[[ DATA TO PROCESS open ]]

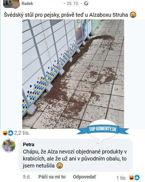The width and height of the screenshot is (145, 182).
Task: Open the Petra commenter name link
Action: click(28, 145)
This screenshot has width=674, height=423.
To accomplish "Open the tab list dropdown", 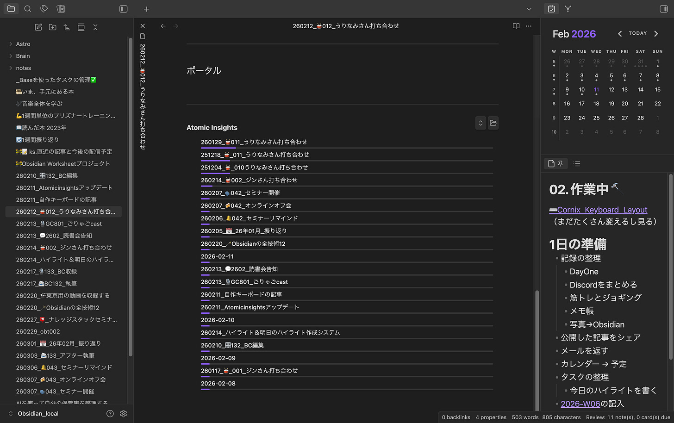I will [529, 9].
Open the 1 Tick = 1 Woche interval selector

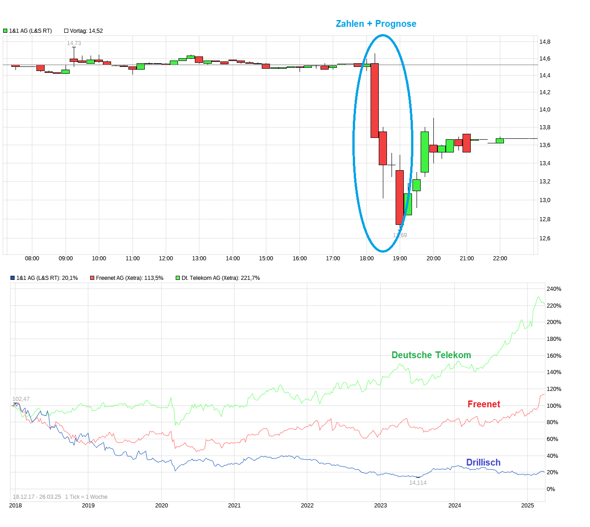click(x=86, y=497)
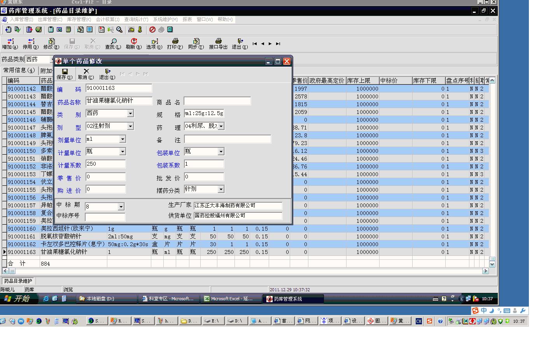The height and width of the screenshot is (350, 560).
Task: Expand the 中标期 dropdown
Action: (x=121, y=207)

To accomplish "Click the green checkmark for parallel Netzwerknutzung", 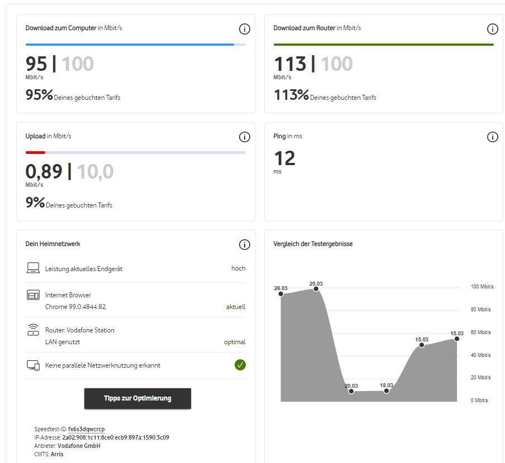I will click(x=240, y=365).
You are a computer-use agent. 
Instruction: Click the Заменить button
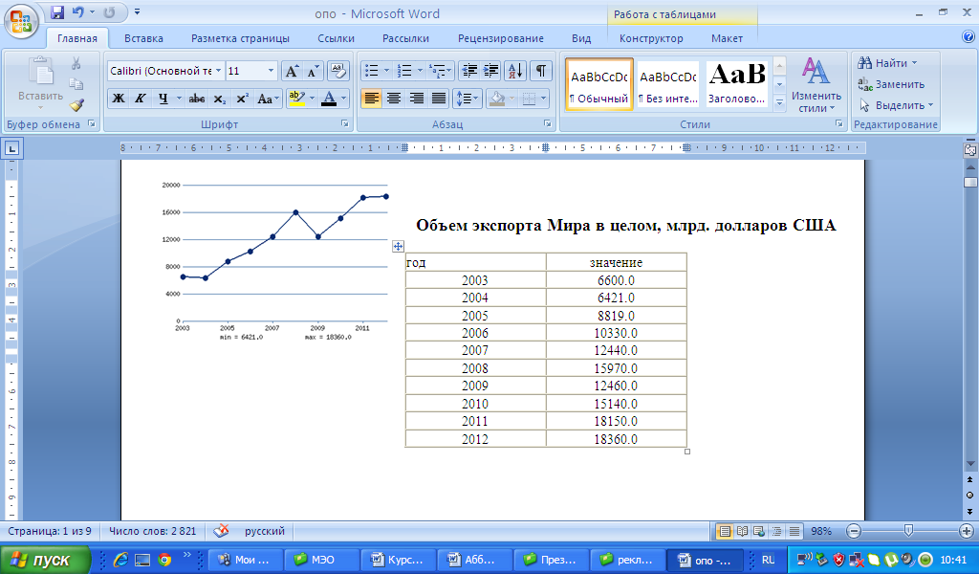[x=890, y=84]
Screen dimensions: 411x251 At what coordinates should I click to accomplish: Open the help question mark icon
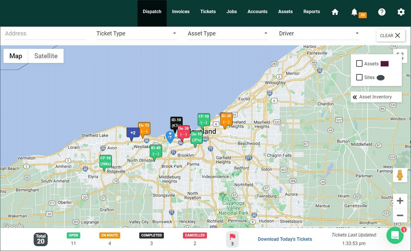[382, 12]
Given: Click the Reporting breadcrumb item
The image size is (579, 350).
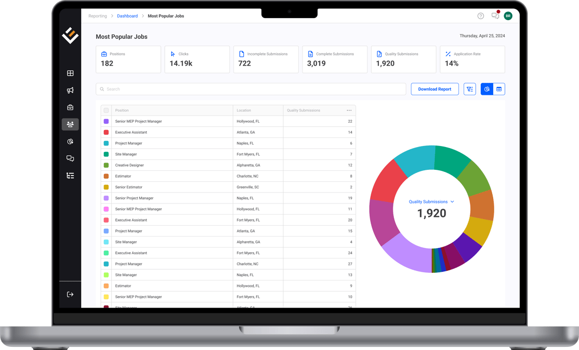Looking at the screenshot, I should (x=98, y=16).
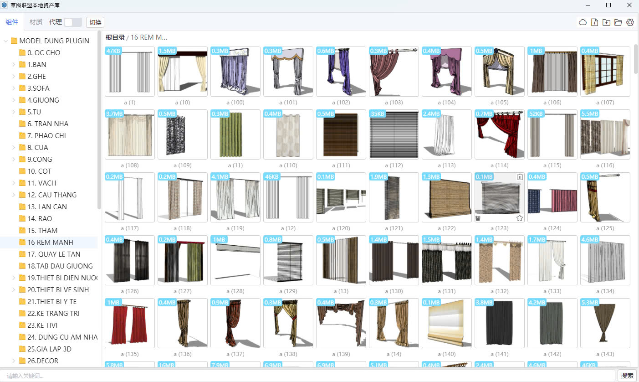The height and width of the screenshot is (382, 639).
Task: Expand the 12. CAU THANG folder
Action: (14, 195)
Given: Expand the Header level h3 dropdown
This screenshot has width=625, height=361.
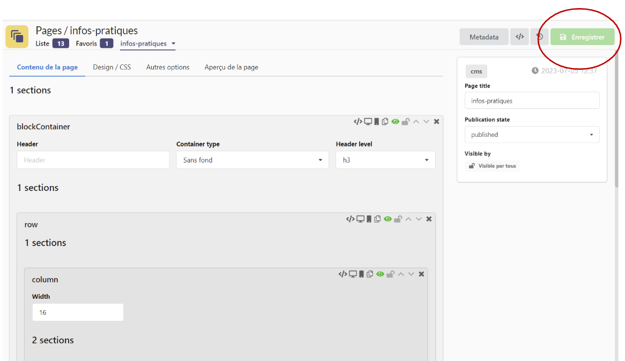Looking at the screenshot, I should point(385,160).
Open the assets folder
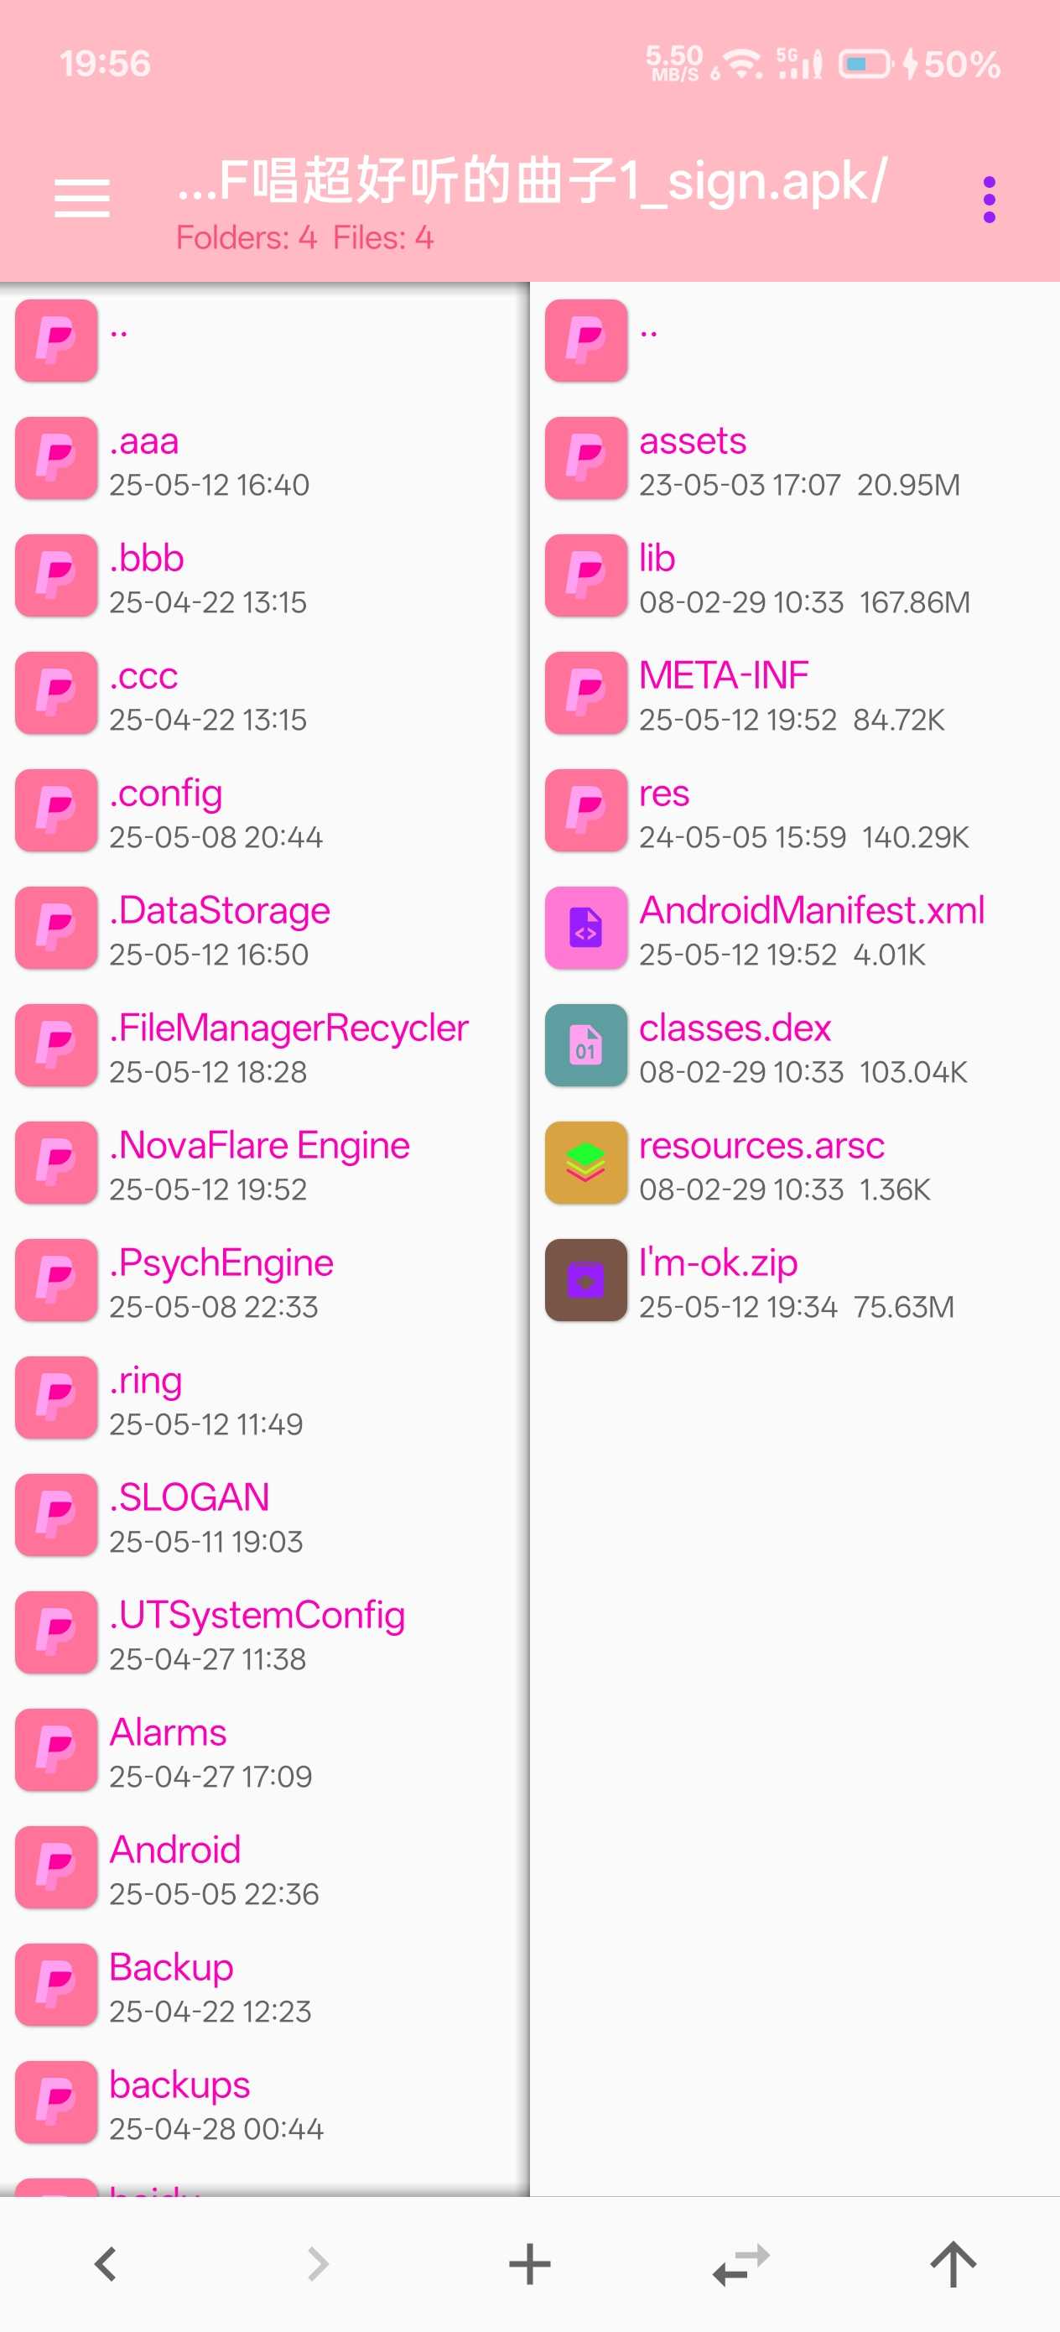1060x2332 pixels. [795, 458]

[[ DATA TO PROCESS closed ]]

*TO DO*.
Look above for the line containing "Given: Click the Reporting breadcrumb item"; output that line and all lines after it through the last one exactly, without the pictures.

*REPLY TO THE TASK*.
Given: Click the Reporting breadcrumb item
The image size is (579, 350).
Looking at the screenshot, I should (x=98, y=16).
The height and width of the screenshot is (382, 639).
Task: Expand the 12. CAU THANG folder
Action: (14, 195)
Given: Expand the Header level h3 dropdown
This screenshot has width=625, height=361.
Looking at the screenshot, I should point(385,160).
Open the assets folder
1060x2332 pixels. [795, 458]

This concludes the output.